1-Methyl-4-phenylpyridine (MPP+): regional dopamine neuron uptake, toxicity, and novel rotational behavior following dopamine receptor proliferation.

The regional uptake and subsequent dopaminergic toxicity, receptor proliferation, and rotational behavior pharmacology following intracerebral 1-methyl-4-phenylpyridine (MPP+) administration was determined in the rat. [3H]MPP+ was transported by the high-affinity dopamine uptake system equally in the caudate-putamen (CP), nucleus accumbens (NA) and olfactory tubercle (OT), and to a lesser extent in the substantia nigra. Consistent with the equivalent uptake of [3H]MPP+ by mesostriatal and mesolimbic dopamine neurons, dopamine concentrations of the ipsilateral CP and NA were decreased equally (83-98%) following a 10, 17.5 or 25 microgram injection of MPP+ along the left medial forebrain bundle (MFB). At four weeks after a 25 microgram injection of MPP+ into the MFB, the concentration (Bmax) of D2 receptors in the left CP was increased by 42% compared with the intact hemisphere. D2 receptors did not proliferate in the denervated nucleus accumbens. The affinity (Kd) of D2 receptors was not affected in either the CP or NA. The MPP+ injection, which was restricted to the region of striatonigral efferent fibers, also produced a 60% decrease in the GABA content of the substantia nigra. Ipsiversive rotational behavior was induced in MPP+-treated rats by systemic injections of d-amphetamine.

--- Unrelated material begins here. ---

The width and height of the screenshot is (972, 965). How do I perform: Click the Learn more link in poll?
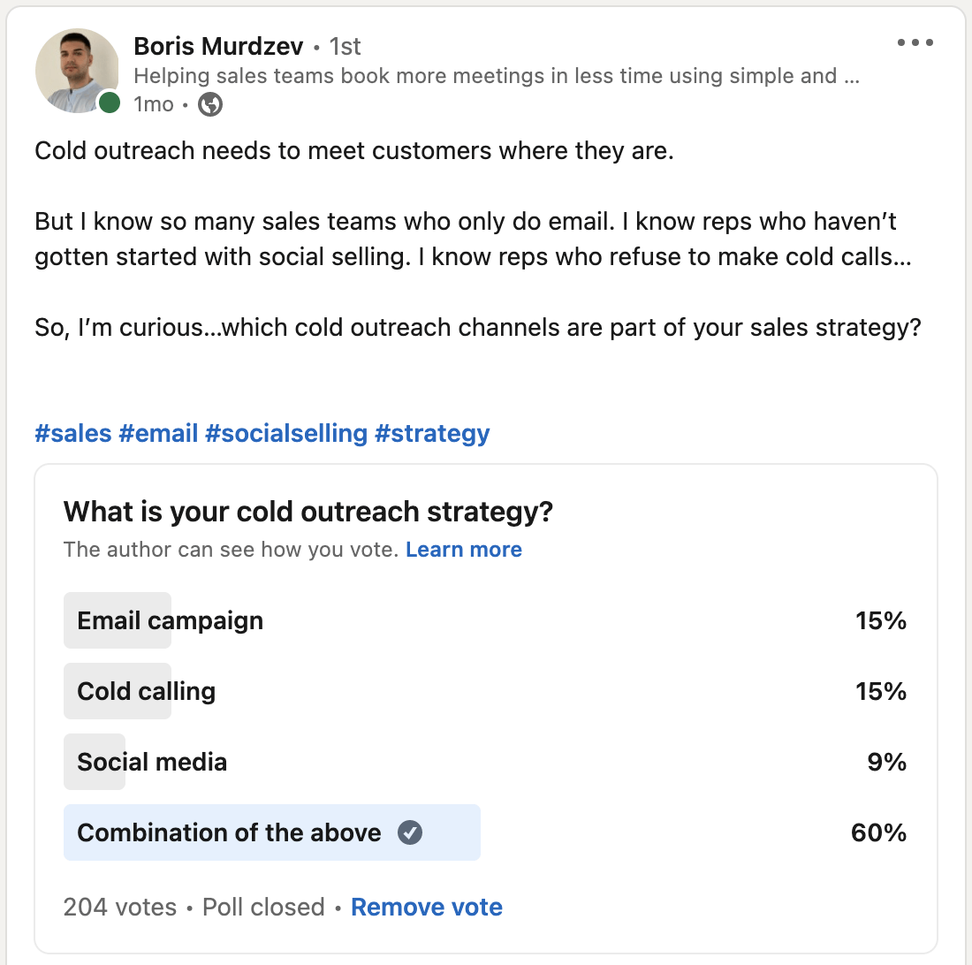[464, 550]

Systemic injections of neither the dopamine agonist apomorphine nor agonist prodrug formulation of 1-DOPA and carbidopa induced contraversive rotation. These behavioral and neurochemical results are identical to those observed following concomitant destruction of striatonigral GABA and mesostriatal dopamine projections, and indicate that MPP+ may be toxic to GABAergic as well as to A10 and A9 dopaminergic neurons.